Exercise goal: Rewrite the listing below as a Markdown table with the columns Row and Line, giving each non-blank line its own numbered row. Leave the pictures out.

Supplied data:
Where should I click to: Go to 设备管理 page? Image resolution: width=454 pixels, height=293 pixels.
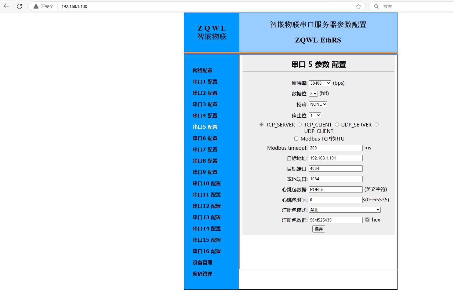pyautogui.click(x=202, y=263)
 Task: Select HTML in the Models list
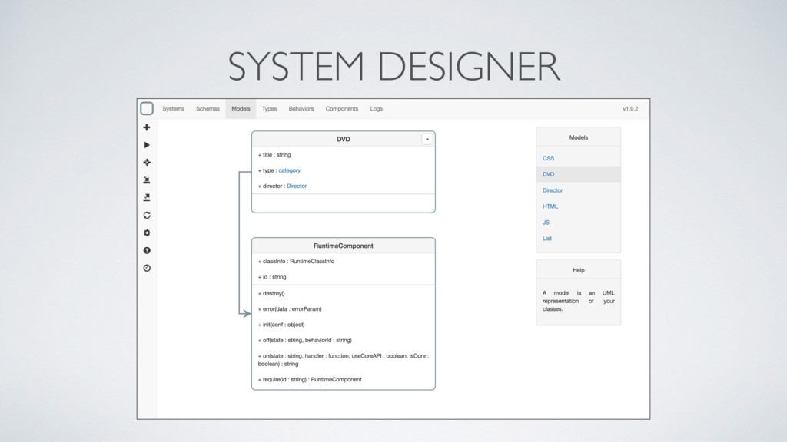pos(550,206)
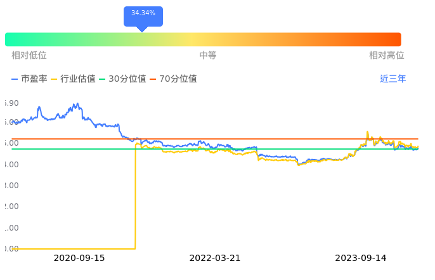Click the blue 市盈率 line's highest peak
Image resolution: width=435 pixels, height=280 pixels.
(x=75, y=104)
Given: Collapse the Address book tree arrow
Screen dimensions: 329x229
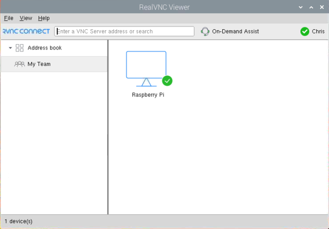Looking at the screenshot, I should (10, 48).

Exercise result:
| Row | Line |
|---|---|
| 1 | Where should I click to: Go to 设备管理 page? Image resolution: width=454 pixels, height=293 pixels. |
| 2 | pyautogui.click(x=202, y=263) |
| 3 |  Task: Select HTML in the Models list |
| 4 | pos(550,206) |
| 5 | Click the blue 市盈率 line's highest peak |
| 6 | Image resolution: width=435 pixels, height=280 pixels. |
| 7 | (x=75, y=104) |
| 8 | Given: Collapse the Address book tree arrow |
| 9 | Screen dimensions: 329x229 |
| 10 | Looking at the screenshot, I should (10, 48). |